» Exercise data:
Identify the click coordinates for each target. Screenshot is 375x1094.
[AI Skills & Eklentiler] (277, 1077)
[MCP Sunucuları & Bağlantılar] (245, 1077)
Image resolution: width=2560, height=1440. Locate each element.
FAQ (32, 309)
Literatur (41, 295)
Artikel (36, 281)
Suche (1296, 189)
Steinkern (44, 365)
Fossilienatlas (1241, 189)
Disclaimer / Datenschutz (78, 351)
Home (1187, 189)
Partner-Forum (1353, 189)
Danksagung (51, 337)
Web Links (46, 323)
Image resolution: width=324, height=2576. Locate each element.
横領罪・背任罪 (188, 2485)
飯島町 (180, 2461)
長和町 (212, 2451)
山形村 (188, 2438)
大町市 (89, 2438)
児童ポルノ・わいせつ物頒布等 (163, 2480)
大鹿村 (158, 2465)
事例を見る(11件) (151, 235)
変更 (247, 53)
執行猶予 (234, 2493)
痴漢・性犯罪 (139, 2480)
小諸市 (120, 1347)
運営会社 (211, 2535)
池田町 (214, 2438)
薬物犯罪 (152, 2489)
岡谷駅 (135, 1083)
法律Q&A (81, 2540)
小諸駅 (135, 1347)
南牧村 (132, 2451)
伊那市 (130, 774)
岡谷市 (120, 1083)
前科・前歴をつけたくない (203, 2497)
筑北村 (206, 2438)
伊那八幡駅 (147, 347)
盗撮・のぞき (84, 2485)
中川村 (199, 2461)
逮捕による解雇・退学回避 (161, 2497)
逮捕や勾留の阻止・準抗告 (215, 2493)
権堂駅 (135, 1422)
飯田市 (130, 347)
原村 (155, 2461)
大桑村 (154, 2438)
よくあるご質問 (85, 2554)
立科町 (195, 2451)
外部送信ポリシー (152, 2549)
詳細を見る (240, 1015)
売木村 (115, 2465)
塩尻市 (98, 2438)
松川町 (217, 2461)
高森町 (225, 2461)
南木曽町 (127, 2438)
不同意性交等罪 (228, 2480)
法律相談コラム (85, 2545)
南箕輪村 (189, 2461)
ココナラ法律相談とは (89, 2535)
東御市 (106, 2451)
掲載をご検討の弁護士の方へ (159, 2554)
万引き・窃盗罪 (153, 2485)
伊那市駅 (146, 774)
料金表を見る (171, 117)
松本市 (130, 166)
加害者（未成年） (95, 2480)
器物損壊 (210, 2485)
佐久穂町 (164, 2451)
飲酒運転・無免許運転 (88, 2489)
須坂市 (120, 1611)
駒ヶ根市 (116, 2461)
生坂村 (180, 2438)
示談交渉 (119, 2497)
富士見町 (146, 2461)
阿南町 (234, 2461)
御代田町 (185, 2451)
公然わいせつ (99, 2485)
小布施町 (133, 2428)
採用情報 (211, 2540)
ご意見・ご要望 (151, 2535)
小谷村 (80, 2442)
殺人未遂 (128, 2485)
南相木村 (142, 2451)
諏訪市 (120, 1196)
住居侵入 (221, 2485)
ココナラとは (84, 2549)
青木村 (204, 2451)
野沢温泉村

» What you should do: Nothing but a number should be given: the number of lines in the records that contain the word "resolution".

» Solution: 2